Goodbye, Vitamin
- Author: Rachel Khong
- Publisher: Henry Holt and Company
- Publication date: July 11, 2017
- Pages: 208
- Awards: California Book Award for First Fiction
- ISBN: 978-1250109163
- Followed by: Real Americans

= Goodbye, Vitamin =

2017 debut novel by Rachel Khong

Goodbye, Vitamin is a 2017 debut novel by Rachel Khong, published by Henry Holt and Company. It made several recommended reading lists and won the California Book Award for First Fiction.

== Synopsis ==
The novel follows Ruth, a 30-year-old woman whose engagement falls through after her fiancé leaves her for another woman. When Ruth returns home for Christmas to see her parents, her mother asks her to stay long-term in order to tend to Ruth's father who has Alzheimer's disease. Ruth moves in, but family life at home isn't what she thought it would be. Written in the format of Ruth's diary, the novel follows a year of her at home.

== Critical reception ==
The novel was a finalist for the Art Seidenbaum Award for First Fiction.

Kirkus Reviews called it "a heartfelt family dramedy in a debut novel that ruminates on love, loss, and memory" and wrote that "Khong’s pithy observations and cynical humor round out a moving story that sparks empathy where you’d least expect it." Publishers Weekly said that "Though this foray into a family’s attempts to cope mostly skims the surface, it does gain depth as it progresses." In a starred review, Booklist stated "Khong ... writes heartbreaking family drama with charm, perfect prose, and deadpan humor."

Vogue reviewed the novel in an article with the title "Goodbye, Vitamin May Be the Best Novel You’ll Read This Summer". The New Yorker, in a brief review, noted its "quirky, diary-like bursts" and "beautiful quotidian details". The New York Times called it "a darkly comic yet heartfelt novel" and noted some of its "poignant passages". NPR lauded the novel's handling of family and cognitive decline. R. O. Kwon, for The Margins, called the novel "beguiling, hilarious, and insightful, often all at once." SFGate wrote that "Rachel Khong has managed to create an Alzheimer’s novel that is heartbreaking but also funny, offering a fresh take on the disease and possible outcomes both for the people suffering from it and their caretakers." The Los Angeles Review of Books called the novel "a testament to memory" and said "while the memory loss in Goodbye, Vitamin is a vehicle for humor and play, it ultimately is also a means of expressing absolute tenderhearted emotion." The Chicago Review of Books called it "a total pleasure to read." The Professional Women's Association at the University of California, Santa Barbara commended its "sweet structure" and Khong's "sensitivity toward her characters" which "gave them a delicate quality".

The Sydney Morning Herald said the novel "suffers from an odd instability of tone, as though Rachel Khong had been unable to make up her mind whether she was writing a comedy or a tragedy." The reviewer further stated that "both comedy and tragedy requires a firm grip on your material and a musician's gift for control of tone.
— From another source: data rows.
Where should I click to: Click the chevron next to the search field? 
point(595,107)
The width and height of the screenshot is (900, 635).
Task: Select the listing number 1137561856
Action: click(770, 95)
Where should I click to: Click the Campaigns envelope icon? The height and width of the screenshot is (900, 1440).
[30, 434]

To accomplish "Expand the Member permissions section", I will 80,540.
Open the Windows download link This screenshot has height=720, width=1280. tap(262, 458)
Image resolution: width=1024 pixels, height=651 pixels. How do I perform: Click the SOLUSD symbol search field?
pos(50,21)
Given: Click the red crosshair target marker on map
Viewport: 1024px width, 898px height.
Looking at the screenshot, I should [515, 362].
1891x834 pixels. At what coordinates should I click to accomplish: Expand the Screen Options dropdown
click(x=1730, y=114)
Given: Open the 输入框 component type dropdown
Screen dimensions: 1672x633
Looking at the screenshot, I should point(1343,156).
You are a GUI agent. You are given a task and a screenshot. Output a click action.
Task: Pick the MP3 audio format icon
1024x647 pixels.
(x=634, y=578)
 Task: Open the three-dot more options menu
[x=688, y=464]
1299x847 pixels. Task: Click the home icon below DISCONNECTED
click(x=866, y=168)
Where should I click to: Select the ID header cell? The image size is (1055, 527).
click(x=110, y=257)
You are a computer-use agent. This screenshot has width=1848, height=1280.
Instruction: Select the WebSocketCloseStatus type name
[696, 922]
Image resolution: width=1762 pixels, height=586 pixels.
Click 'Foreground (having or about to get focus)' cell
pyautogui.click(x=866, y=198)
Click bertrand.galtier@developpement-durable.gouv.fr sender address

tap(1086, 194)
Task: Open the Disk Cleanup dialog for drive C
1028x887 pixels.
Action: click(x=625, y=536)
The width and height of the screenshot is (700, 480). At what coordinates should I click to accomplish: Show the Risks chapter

Khong has neither, so this book is a bumpy if intermittently entertaining read."

The novel made several lists in 2017. O, The Oprah Magazine called it a best book of 2017. Huffington Post called it one of the best fiction books of 2017. PopSugar called it one of the best summer reads of the year, stating "every moment in the book is unpredictable, poignant, and downright fascinating." BuzzFeed News considered it an anticipated read for summer of 2017, writing that it was a "poignant insight into family, memory, marriage, parenthood, love, and loss.". Bustle included it on a similar list. Alta Journal picked the novel as the publication's book club selection for December 2024.

== Adaptations ==
In 2019, Universal Pictures acquired rights to the novel and announced Constance Wu as a lead actress.